:: Task ::
Set out every line of the records below as a Markdown table with two columns, No. and Text, putting each line's row number under No. and the line itself under Text, and leave out blank lines.

:: Given information ::
· · · ·

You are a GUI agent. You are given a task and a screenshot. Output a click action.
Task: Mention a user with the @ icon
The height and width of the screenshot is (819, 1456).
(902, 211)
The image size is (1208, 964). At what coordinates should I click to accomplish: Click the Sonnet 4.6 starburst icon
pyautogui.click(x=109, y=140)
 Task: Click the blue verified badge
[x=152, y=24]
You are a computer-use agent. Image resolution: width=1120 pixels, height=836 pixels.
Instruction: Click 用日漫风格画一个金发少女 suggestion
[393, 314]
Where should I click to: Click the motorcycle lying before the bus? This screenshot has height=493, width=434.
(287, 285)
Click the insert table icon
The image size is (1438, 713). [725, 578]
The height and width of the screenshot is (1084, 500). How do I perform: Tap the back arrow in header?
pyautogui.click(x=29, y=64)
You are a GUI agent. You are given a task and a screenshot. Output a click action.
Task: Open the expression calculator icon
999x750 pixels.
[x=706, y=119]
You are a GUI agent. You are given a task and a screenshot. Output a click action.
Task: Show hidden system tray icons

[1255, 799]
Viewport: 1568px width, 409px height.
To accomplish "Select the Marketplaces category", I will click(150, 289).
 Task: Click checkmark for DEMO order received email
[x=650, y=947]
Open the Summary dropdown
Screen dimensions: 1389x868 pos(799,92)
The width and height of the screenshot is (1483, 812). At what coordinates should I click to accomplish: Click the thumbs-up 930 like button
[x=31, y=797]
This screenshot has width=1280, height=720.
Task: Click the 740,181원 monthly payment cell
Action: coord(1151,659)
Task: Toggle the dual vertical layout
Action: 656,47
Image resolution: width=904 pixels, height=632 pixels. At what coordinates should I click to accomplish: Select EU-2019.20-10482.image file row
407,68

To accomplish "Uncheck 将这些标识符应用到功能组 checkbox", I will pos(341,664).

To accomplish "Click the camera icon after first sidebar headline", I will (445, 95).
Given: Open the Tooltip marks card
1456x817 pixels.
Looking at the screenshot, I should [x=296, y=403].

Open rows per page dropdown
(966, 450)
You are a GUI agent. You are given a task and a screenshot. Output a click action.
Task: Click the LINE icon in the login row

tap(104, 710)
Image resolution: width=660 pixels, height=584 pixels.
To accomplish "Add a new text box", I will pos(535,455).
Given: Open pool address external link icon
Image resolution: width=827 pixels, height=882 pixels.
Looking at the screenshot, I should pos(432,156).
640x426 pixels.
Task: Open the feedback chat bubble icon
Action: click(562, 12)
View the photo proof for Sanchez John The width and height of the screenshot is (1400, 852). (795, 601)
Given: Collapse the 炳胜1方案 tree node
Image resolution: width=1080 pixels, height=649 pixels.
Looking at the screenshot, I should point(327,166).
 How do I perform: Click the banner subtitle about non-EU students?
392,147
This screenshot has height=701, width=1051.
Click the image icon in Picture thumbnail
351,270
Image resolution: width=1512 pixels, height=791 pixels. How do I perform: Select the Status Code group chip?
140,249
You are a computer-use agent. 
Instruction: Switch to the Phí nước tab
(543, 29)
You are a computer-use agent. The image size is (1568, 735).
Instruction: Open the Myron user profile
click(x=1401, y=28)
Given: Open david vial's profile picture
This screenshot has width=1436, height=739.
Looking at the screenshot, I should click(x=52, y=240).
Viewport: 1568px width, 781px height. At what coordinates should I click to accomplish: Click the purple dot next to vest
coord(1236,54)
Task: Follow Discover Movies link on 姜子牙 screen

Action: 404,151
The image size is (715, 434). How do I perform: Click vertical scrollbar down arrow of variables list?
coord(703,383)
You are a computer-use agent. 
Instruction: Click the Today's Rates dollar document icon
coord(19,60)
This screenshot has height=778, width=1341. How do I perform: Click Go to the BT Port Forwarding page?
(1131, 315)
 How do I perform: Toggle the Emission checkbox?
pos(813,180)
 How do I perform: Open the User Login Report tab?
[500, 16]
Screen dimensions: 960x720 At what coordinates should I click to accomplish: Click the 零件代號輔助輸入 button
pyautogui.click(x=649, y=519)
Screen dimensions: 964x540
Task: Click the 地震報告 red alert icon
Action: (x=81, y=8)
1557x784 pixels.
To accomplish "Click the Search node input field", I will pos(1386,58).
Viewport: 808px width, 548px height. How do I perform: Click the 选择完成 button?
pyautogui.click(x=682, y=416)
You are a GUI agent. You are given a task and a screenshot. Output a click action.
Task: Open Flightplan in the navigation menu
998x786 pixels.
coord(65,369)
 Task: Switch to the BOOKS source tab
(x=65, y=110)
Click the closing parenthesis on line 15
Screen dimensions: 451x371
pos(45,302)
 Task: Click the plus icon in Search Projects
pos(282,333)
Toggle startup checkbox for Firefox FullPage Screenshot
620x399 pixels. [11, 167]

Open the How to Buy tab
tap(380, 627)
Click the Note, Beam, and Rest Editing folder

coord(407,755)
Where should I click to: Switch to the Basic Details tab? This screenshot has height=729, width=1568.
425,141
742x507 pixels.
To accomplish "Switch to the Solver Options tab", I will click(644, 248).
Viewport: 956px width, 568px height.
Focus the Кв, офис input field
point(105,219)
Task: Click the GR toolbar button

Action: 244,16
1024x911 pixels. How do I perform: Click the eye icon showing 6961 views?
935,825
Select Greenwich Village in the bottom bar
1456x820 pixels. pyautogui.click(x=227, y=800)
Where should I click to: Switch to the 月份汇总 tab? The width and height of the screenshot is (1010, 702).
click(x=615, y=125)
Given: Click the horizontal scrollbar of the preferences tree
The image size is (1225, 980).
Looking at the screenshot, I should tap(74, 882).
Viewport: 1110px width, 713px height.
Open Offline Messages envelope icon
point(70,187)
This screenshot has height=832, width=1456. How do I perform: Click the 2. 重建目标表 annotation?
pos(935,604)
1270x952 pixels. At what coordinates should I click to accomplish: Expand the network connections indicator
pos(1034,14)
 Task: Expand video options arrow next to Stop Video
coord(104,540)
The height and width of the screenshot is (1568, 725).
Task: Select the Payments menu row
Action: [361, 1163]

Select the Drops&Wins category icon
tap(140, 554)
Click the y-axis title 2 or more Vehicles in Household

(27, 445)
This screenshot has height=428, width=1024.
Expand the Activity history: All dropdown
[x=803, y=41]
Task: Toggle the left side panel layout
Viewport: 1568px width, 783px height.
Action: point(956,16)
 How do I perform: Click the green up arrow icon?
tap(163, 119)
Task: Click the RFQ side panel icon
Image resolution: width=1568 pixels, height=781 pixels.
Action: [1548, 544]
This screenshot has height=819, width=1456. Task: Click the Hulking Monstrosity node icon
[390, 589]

· · · ·

:: Answer to this task ::
| No. | Text |
|---|---|
| 1 | You are a GUI agent. You are given a task and a screenshot. Output a click action. |
| 2 | Task: Mention a user with the @ icon |
| 3 | The height and width of the screenshot is (819, 1456). |
| 4 | (902, 211) |
| 5 | The image size is (1208, 964). At what coordinates should I click to accomplish: Click the Sonnet 4.6 starburst icon |
| 6 | pyautogui.click(x=109, y=140) |
| 7 |  Task: Click the blue verified badge |
| 8 | [x=152, y=24] |
| 9 | You are a computer-use agent. Image resolution: width=1120 pixels, height=836 pixels. |
| 10 | Instruction: Click 用日漫风格画一个金发少女 suggestion |
| 11 | [393, 314] |
| 12 | Where should I click to: Click the motorcycle lying before the bus? This screenshot has height=493, width=434. |
| 13 | (287, 285) |
| 14 | Click the insert table icon |
| 15 | The image size is (1438, 713). [725, 578] |
| 16 | The height and width of the screenshot is (1084, 500). How do I perform: Tap the back arrow in header? |
| 17 | pyautogui.click(x=29, y=64) |
| 18 | You are a GUI agent. You are given a task and a screenshot. Output a click action. |
| 19 | Task: Open the expression calculator icon |
| 20 | 999x750 pixels. |
| 21 | [x=706, y=119] |
| 22 | You are a GUI agent. You are given a task and a screenshot. Output a click action. |
| 23 | Task: Show hidden system tray icons |
| 24 | [1255, 799] |
| 25 | Viewport: 1568px width, 409px height. |
| 26 | To accomplish "Select the Marketplaces category", I will click(150, 289). |
| 27 |  Task: Click checkmark for DEMO order received email |
| 28 | [x=650, y=947] |
| 29 | Open the Summary dropdown |
| 30 | Screen dimensions: 1389x868 pos(799,92) |
| 31 | The width and height of the screenshot is (1483, 812). At what coordinates should I click to accomplish: Click the thumbs-up 930 like button |
| 32 | [x=31, y=797] |
| 33 | This screenshot has width=1280, height=720. |
| 34 | Task: Click the 740,181원 monthly payment cell |
| 35 | Action: coord(1151,659) |
| 36 | Task: Toggle the dual vertical layout |
| 37 | Action: 656,47 |
| 38 | Image resolution: width=904 pixels, height=632 pixels. At what coordinates should I click to accomplish: Select EU-2019.20-10482.image file row |
| 39 | 407,68 |
| 40 | To accomplish "Uncheck 将这些标识符应用到功能组 checkbox", I will pos(341,664). |
| 41 | To accomplish "Click the camera icon after first sidebar headline", I will (445, 95). |
| 42 | Given: Open the Tooltip marks card |
| 43 | 1456x817 pixels. |
| 44 | Looking at the screenshot, I should [x=296, y=403]. |
| 45 | Open rows per page dropdown |
| 46 | (966, 450) |
| 47 | You are a GUI agent. You are given a task and a screenshot. Output a click action. |
| 48 | Task: Click the LINE icon in the login row |
| 49 | tap(104, 710) |
| 50 | Image resolution: width=660 pixels, height=584 pixels. |
| 51 | To accomplish "Add a new text box", I will pos(535,455). |
| 52 | Given: Open pool address external link icon |
| 53 | Image resolution: width=827 pixels, height=882 pixels. |
| 54 | Looking at the screenshot, I should pos(432,156). |
| 55 | 640x426 pixels. |
| 56 | Task: Open the feedback chat bubble icon |
| 57 | Action: click(562, 12) |
| 58 | View the photo proof for Sanchez John The width and height of the screenshot is (1400, 852). (795, 601) |
| 59 | Given: Collapse the 炳胜1方案 tree node |
| 60 | Image resolution: width=1080 pixels, height=649 pixels. |
| 61 | Looking at the screenshot, I should point(327,166). |
| 62 |  How do I perform: Click the banner subtitle about non-EU students? |
| 63 | 392,147 |
| 64 | This screenshot has height=701, width=1051. |
| 65 | Click the image icon in Picture thumbnail |
| 66 | 351,270 |
| 67 | Image resolution: width=1512 pixels, height=791 pixels. How do I perform: Select the Status Code group chip? |
| 68 | 140,249 |
| 69 | You are a computer-use agent.  |
| 70 | Instruction: Switch to the Phí nước tab |
| 71 | (543, 29) |
| 72 | You are a computer-use agent. The image size is (1568, 735). |
| 73 | Instruction: Open the Myron user profile |
| 74 | click(x=1401, y=28) |
| 75 | Given: Open david vial's profile picture |
| 76 | This screenshot has width=1436, height=739. |
| 77 | Looking at the screenshot, I should click(x=52, y=240). |
| 78 | Viewport: 1568px width, 781px height. At what coordinates should I click to accomplish: Click the purple dot next to vest |
| 79 | coord(1236,54) |
| 80 | Task: Follow Discover Movies link on 姜子牙 screen |
| 81 | Action: 404,151 |
| 82 | The image size is (715, 434). How do I perform: Click vertical scrollbar down arrow of variables list? |
| 83 | coord(703,383) |
| 84 | You are a computer-use agent.  |
| 85 | Instruction: Click the Today's Rates dollar document icon |
| 86 | coord(19,60) |
| 87 | This screenshot has height=778, width=1341. How do I perform: Click Go to the BT Port Forwarding page? |
| 88 | (1131, 315) |
| 89 |  How do I perform: Toggle the Emission checkbox? |
| 90 | pos(813,180) |
| 91 |  How do I perform: Open the User Login Report tab? |
| 92 | [500, 16] |
| 93 | Screen dimensions: 960x720 At what coordinates should I click to accomplish: Click the 零件代號輔助輸入 button |
| 94 | pyautogui.click(x=649, y=519) |
| 95 | Screen dimensions: 964x540 |
| 96 | Task: Click the 地震報告 red alert icon |
| 97 | Action: (x=81, y=8) |
| 98 | 1557x784 pixels. |
| 99 | To accomplish "Click the Search node input field", I will pos(1386,58). |
| 100 | Viewport: 808px width, 548px height. How do I perform: Click the 选择完成 button? |
| 101 | pyautogui.click(x=682, y=416) |
| 102 | You are a GUI agent. You are given a task and a screenshot. Output a click action. |
| 103 | Task: Open Flightplan in the navigation menu |
| 104 | 998x786 pixels. |
| 105 | coord(65,369) |
| 106 |  Task: Switch to the BOOKS source tab |
| 107 | (x=65, y=110) |
| 108 | Click the closing parenthesis on line 15 |
| 109 | Screen dimensions: 451x371 |
| 110 | pos(45,302) |
| 111 |  Task: Click the plus icon in Search Projects |
| 112 | pos(282,333) |
| 113 | Toggle startup checkbox for Firefox FullPage Screenshot |
| 114 | 620x399 pixels. [11, 167] |
| 115 | Open the How to Buy tab |
| 116 | tap(380, 627) |
| 117 | Click the Note, Beam, and Rest Editing folder |
| 118 | coord(407,755) |
| 119 | Where should I click to: Switch to the Basic Details tab? This screenshot has height=729, width=1568. |
| 120 | 425,141 |
| 121 | 742x507 pixels. |
| 122 | To accomplish "Switch to the Solver Options tab", I will click(644, 248). |
| 123 | Viewport: 956px width, 568px height. |
| 124 | Focus the Кв, офис input field |
| 125 | point(105,219) |
| 126 | Task: Click the GR toolbar button |
| 127 | Action: 244,16 |
| 128 | 1024x911 pixels. How do I perform: Click the eye icon showing 6961 views? |
| 129 | 935,825 |
| 130 | Select Greenwich Village in the bottom bar |
| 131 | 1456x820 pixels. pyautogui.click(x=227, y=800) |
| 132 | Where should I click to: Switch to the 月份汇总 tab? The width and height of the screenshot is (1010, 702). |
| 133 | click(x=615, y=125) |
| 134 | Given: Click the horizontal scrollbar of the preferences tree |
| 135 | The image size is (1225, 980). |
| 136 | Looking at the screenshot, I should tap(74, 882). |
| 137 | Viewport: 1110px width, 713px height. |
| 138 | Open Offline Messages envelope icon |
| 139 | point(70,187) |
| 140 | This screenshot has height=832, width=1456. How do I perform: Click the 2. 重建目标表 annotation? |
| 141 | pos(935,604) |
| 142 | 1270x952 pixels. At what coordinates should I click to accomplish: Expand the network connections indicator |
| 143 | pos(1034,14) |
| 144 |  Task: Expand video options arrow next to Stop Video |
| 145 | coord(104,540) |
| 146 | The height and width of the screenshot is (1568, 725). |
| 147 | Task: Select the Payments menu row |
| 148 | Action: [361, 1163] |
| 149 | Select the Drops&Wins category icon |
| 150 | tap(140, 554) |
| 151 | Click the y-axis title 2 or more Vehicles in Household |
| 152 | (27, 445) |
| 153 | This screenshot has height=428, width=1024. |
| 154 | Expand the Activity history: All dropdown |
| 155 | [x=803, y=41] |
| 156 | Task: Toggle the left side panel layout |
| 157 | Viewport: 1568px width, 783px height. |
| 158 | Action: point(956,16) |
| 159 |  How do I perform: Click the green up arrow icon? |
| 160 | tap(163, 119) |
| 161 | Task: Click the RFQ side panel icon |
| 162 | Image resolution: width=1568 pixels, height=781 pixels. |
| 163 | Action: [1548, 544] |
| 164 | This screenshot has height=819, width=1456. Task: Click the Hulking Monstrosity node icon |
| 165 | [390, 589] |